WHAT THE TASK REQUIRES. Within the listing below, give again exactly the lines between the one containing "Click plus button below login items list" and the one containing "Given: Dismiss the", inclusive, pictures left aside.

ENTRIES SHOWN.
=== Section Start ===
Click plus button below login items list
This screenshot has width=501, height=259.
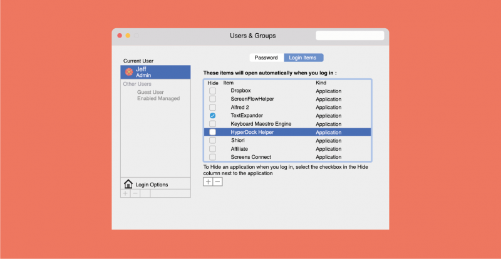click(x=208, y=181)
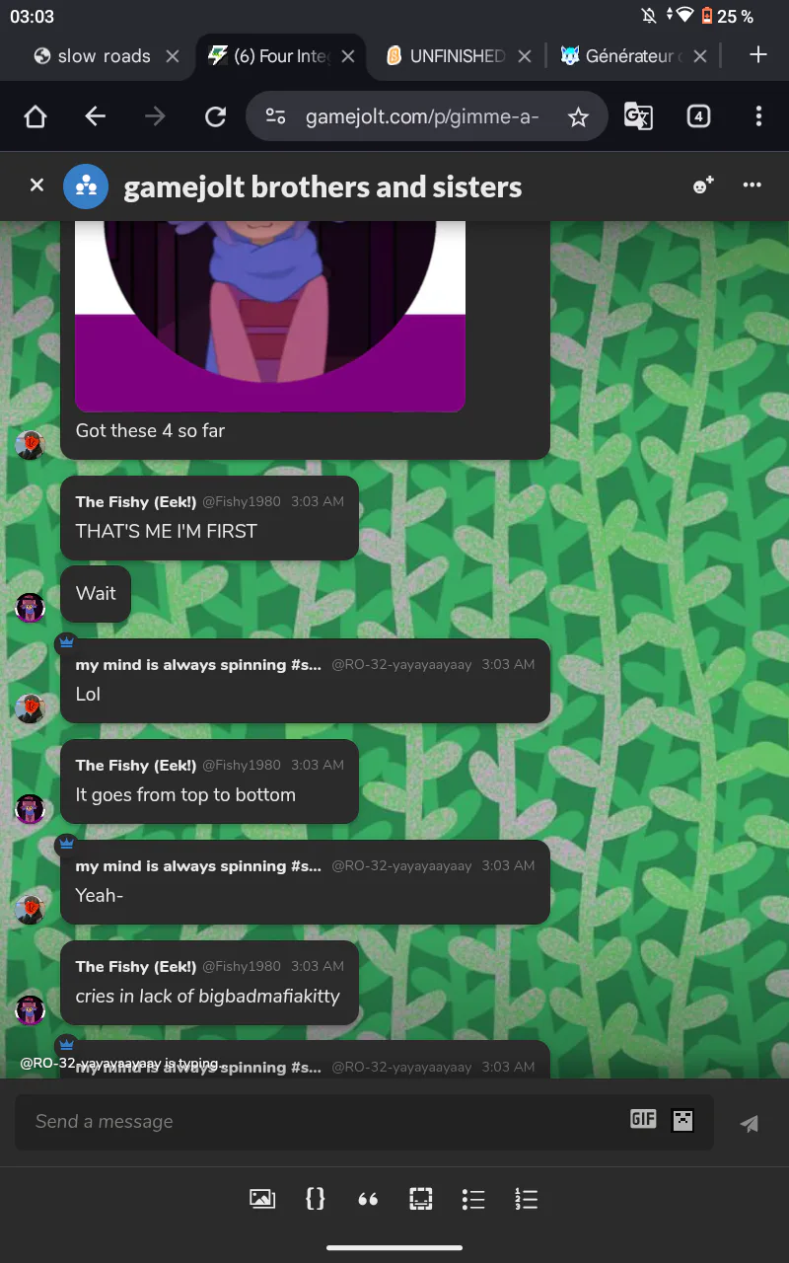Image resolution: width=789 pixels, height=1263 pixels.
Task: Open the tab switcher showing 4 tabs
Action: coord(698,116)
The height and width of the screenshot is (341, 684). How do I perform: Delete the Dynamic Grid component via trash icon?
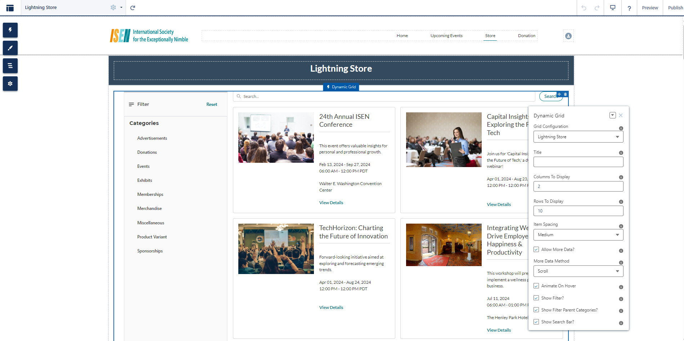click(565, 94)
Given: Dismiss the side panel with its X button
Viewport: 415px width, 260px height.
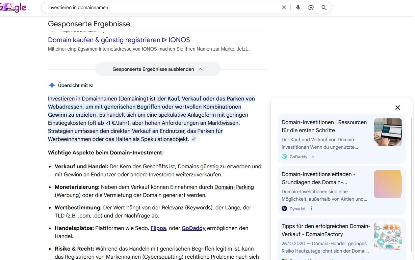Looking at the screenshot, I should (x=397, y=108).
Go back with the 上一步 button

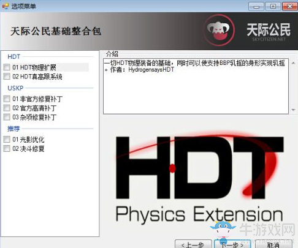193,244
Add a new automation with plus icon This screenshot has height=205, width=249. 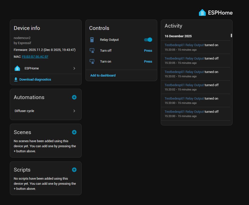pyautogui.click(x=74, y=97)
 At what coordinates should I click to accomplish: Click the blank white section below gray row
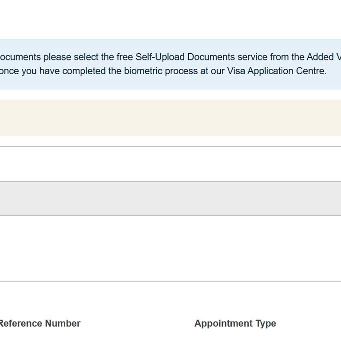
=== Section End ===
=== Section Start ===
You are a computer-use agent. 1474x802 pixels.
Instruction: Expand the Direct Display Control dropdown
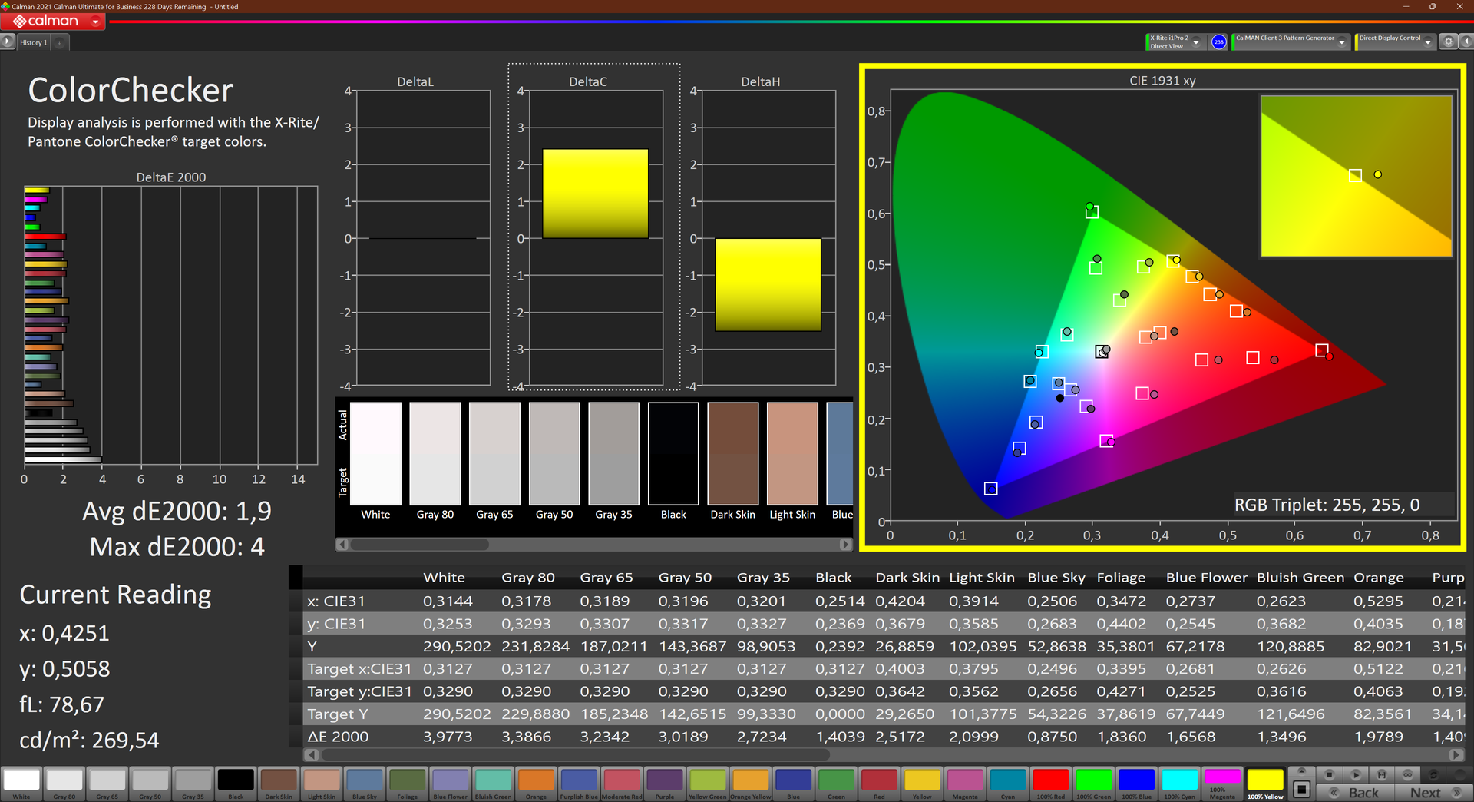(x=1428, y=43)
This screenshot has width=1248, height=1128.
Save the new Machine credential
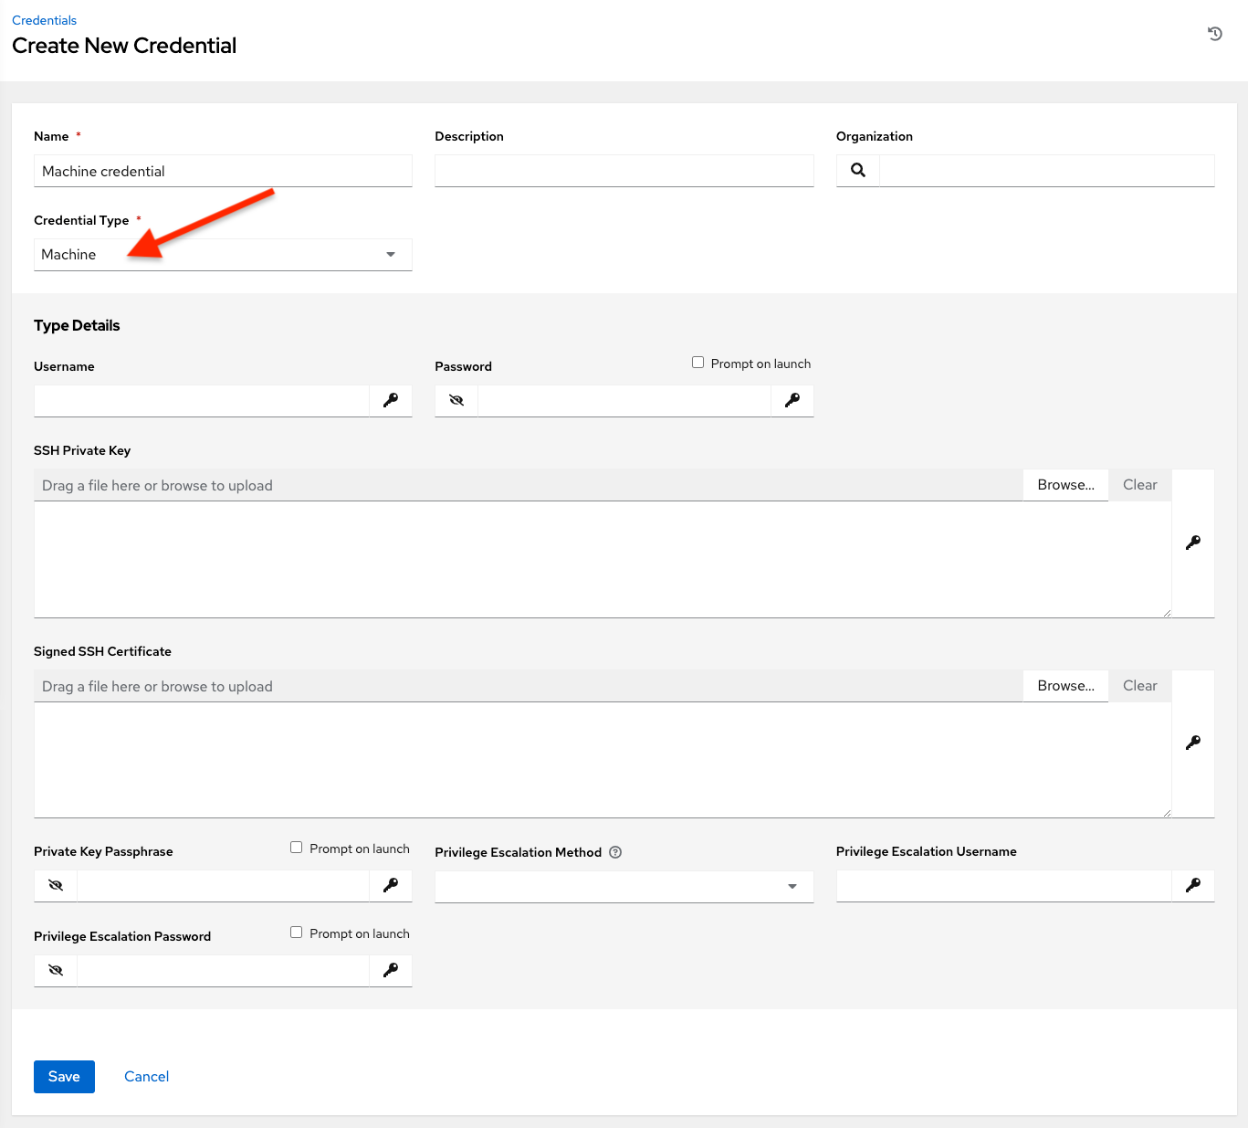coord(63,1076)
=== Section End ===
=== Section Start ===
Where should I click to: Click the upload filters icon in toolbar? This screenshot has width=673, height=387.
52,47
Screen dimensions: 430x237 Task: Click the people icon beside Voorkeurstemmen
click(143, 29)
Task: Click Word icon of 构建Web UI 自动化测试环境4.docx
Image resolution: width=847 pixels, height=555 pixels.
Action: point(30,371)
=== Section End ===
RESPONSE FOR THIS EXERCISE.
Click plus button below login items list
This screenshot has width=501, height=259.
click(x=208, y=181)
Image resolution: width=789 pixels, height=1263 pixels.
Task: Open the tab switcher showing 4 tabs
Action: coord(698,116)
The height and width of the screenshot is (341, 684). How do I perform: Delete the Dynamic Grid component via trash icon?
click(565, 94)
Given: Dismiss the side panel with its X button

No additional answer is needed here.